Seventeen of the 32 studies, encompassing 2,467 participants and 1,315 person-years, experienced no seroconversions while just six had rates above 1.5 per 100 person-years.
Among the studies that saw no seroconversions, eight were conducted in North America, six in Africa, two in Europe and one in Australia. All six studies that observed seroconversion rates above 1.5 per 100 person-years were conducted, at least in part, in North America, with some projects including sites in Africa, Asia and South America. MSM aged 18 to 25 years had the highest seroconversion rate in the studies at 7.7 per 100 person-years.
Collectively, 64 of the 67 overall seroconversions occurred in men (n = 6,214) — all of them MSM — at a rate of 1.03 per 100 person-years (95% CI, 0.8-1.32). Two seroconversions occurred in women (n = 788) at a rate of 0.25 per person-years (95% CI, 0.03-0.92), and one occurred in transgender women (n = 76) at a rate of 2.07 per 100 person-years (95% CI, 0.05-11.52).

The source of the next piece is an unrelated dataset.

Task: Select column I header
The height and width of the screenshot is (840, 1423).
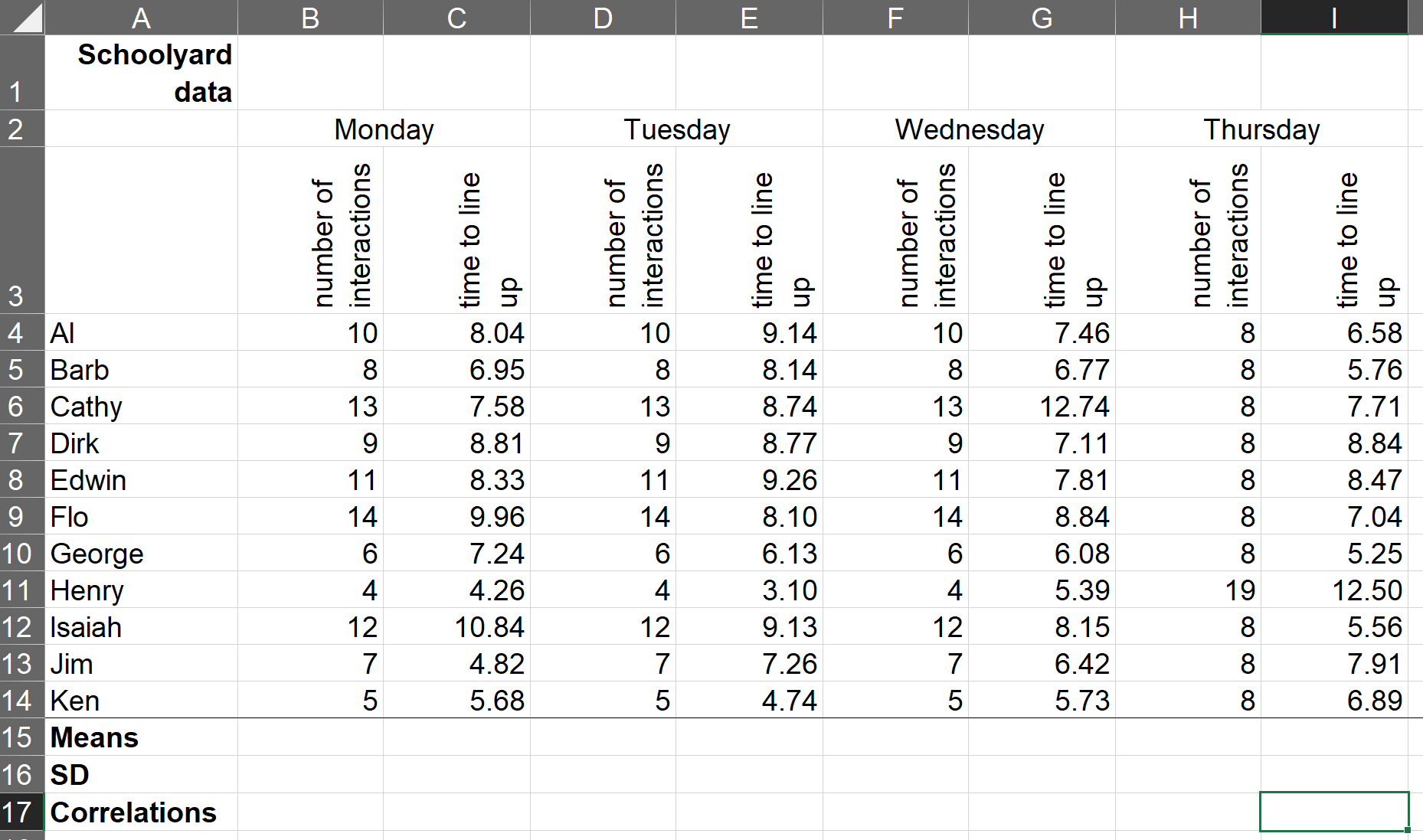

“I think the low seroconversion rate among women is very encouraging,” McCallister said during a presentation at ASM Microbe 2016. “The highest rate occurred in the youngest MSMs, and we have data to suggest that those MSMs were simply not taking the drug.” – by Gerard Gallagher
Bush S, et al. Racial characteristics of FTC/TDF for pre-exposure prophylaxis users in the US. Presented at: ASM Microbe; June 16-20, 2016; Boston.
McCallister S, et al. HIV-1 seroconversion across 17 international demonstration projects using pre-exposure prophylaxis (PrEP) with oral emtricitabine/tenofovir disoproxil fumarate (FTC/TDF). Presented at: ASM Microbe; June 16-20, 2016; Boston.
Disclosure: All of the researchers are employees and shareholders of Gilead Sciences.